How do I love Amy? Let me count the ways. Her humor, her willingness to drop an F-bomb when a situation warrants an F-bomb, and the fact that she is kind enough to bring my Week o’ Guest Bloggers to a close all top my list of love. And I really like her eyes. Today, I shall share her with you because I’m a giver:
10 Reasons We Will or Will Not Be Having Another Baby
by Amy (my lovah)
Family planning comes in many different forms. I’m not just talking about condoms vs. pills vs. IUD, or natural family planning vs. birth control vs. “pull-and-pray”. Some families decide how many kids they want, and take the necessary steps to fulfill that goal.
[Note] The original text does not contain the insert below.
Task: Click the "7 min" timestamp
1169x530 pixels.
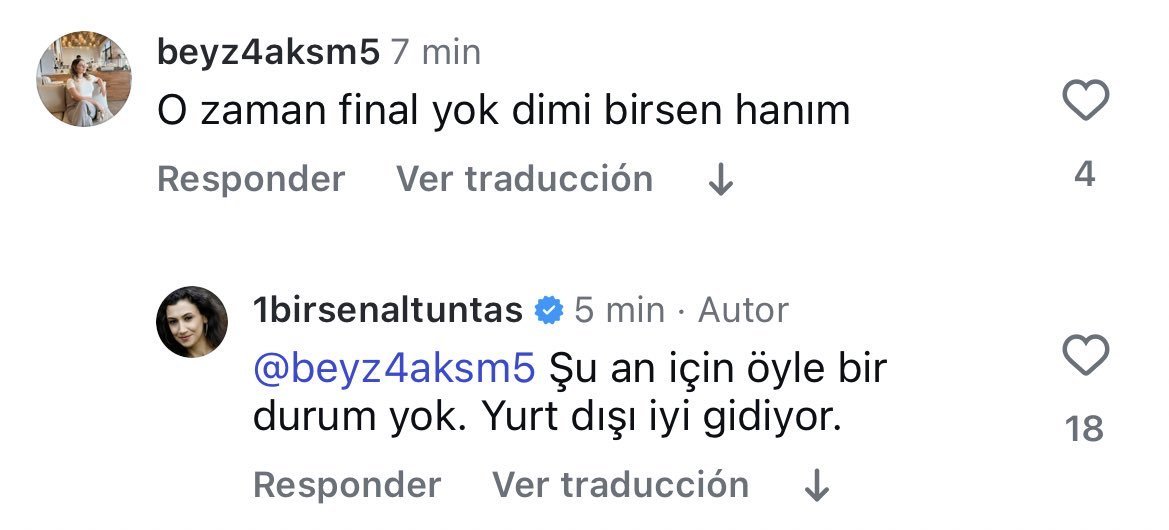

Others are blessed with children they didn’t expect, while others hope to have babies and have difficulty conceiving without help. Some people adopt. Some moms have babies until their uterus craps out, and others are happy with the one. Some people choose not to have kids at all. There are so many different combinations of family that I’m confident I’ve left some out and have already alienated a reader or two.
One of the favorite topics of debate is what is the ideal family? People say things like:
“Why would someone only have one kid?”
“What’s wrong with that Duggar lady and why does she keep having babies?”
“(Fill in the blank) kids? Wow. You must be really busy!”
“You breeders really think you’re something, don’t you? Quit bringing your spawn to restaurants and on airplanes.”
“Birth control is a sin.”
“Natural family planning is crazy.”
The one thing I know is that every family is different. There comes a time when you have to make a decision. Have kids or not. Plan for it or let nature do its thing. If you decide to have kids, how many? I don’t like the phrase “start a family.” A couple without children is as much a family as one with one kid or nine kids.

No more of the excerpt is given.